▶ **HOW TO COMPLETE THIS TASK**
Exactly as they appear, print the line with "The image size is (1303, 650)." and each line after it through the end of the entries below; leave out pictures.

▶ **PROVIDED RECORDS**

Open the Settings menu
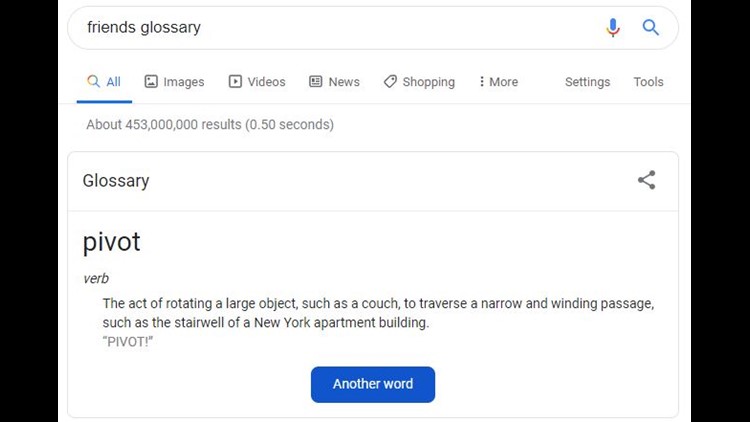This screenshot has height=422, width=750. pos(587,82)
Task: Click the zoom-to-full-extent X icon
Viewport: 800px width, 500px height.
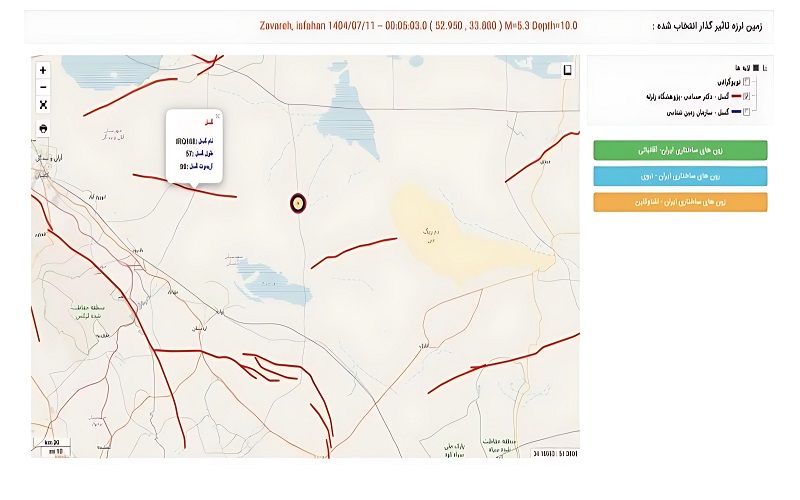Action: (42, 105)
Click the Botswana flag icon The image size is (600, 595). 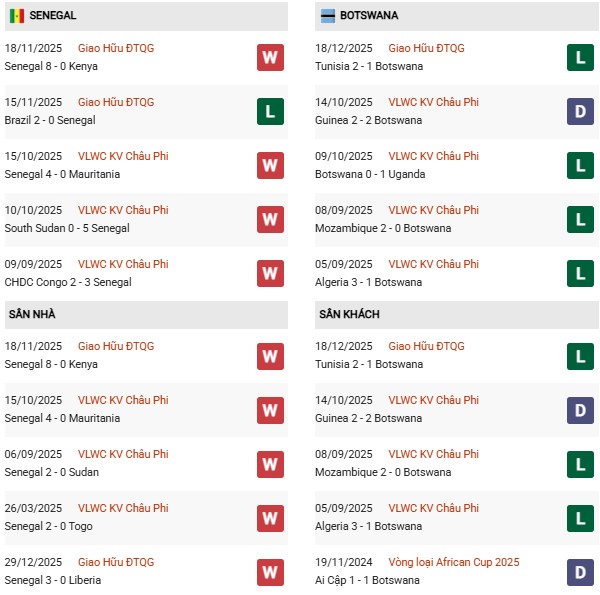[x=327, y=16]
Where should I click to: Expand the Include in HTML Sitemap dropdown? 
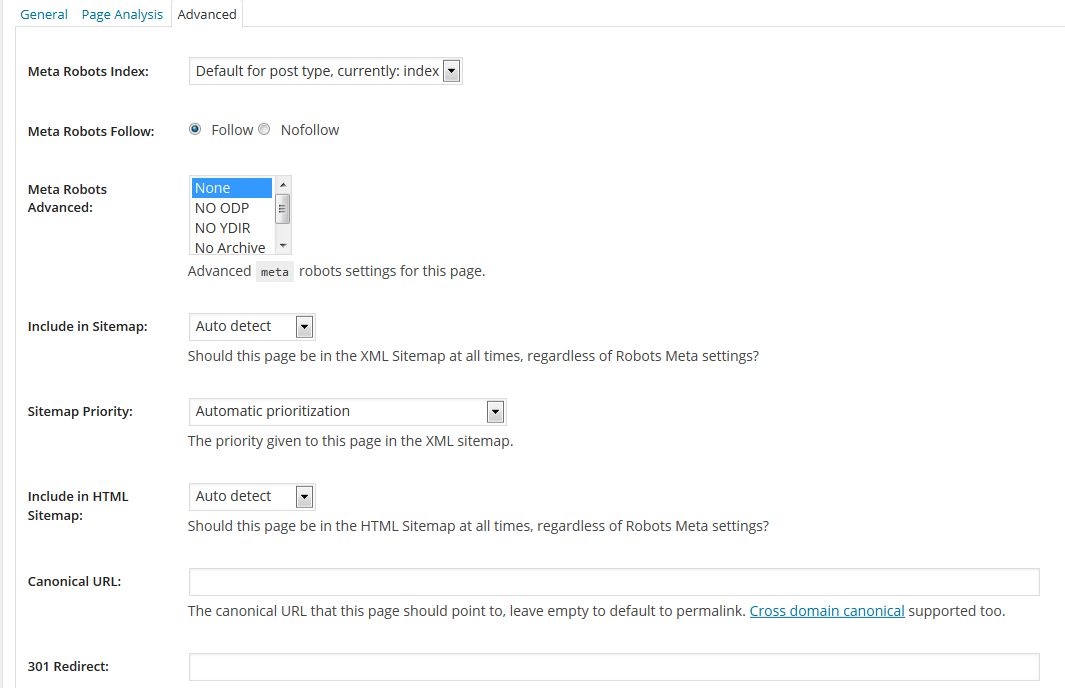click(252, 496)
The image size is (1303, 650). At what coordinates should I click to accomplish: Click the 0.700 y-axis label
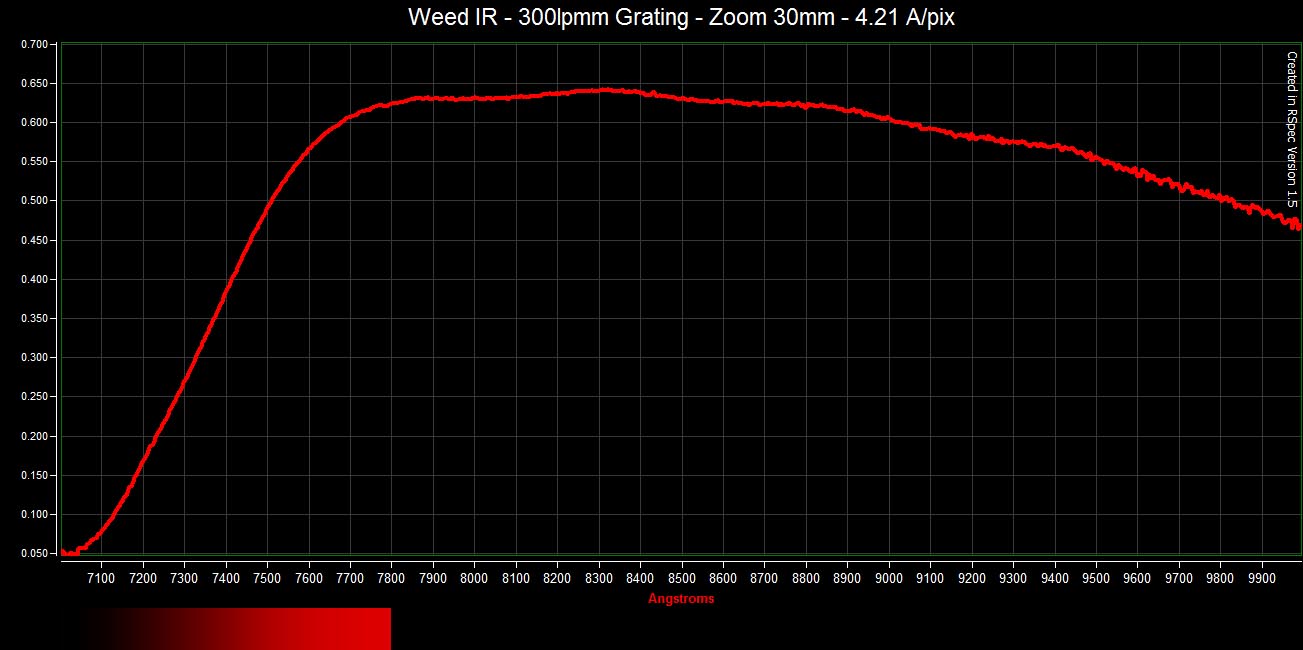pos(34,45)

▶ **RESPONSE TO THIS TASK**
The image size is (1303, 650). At what coordinates should I click to accomplish: Click the 0.700 y-axis label
pos(34,45)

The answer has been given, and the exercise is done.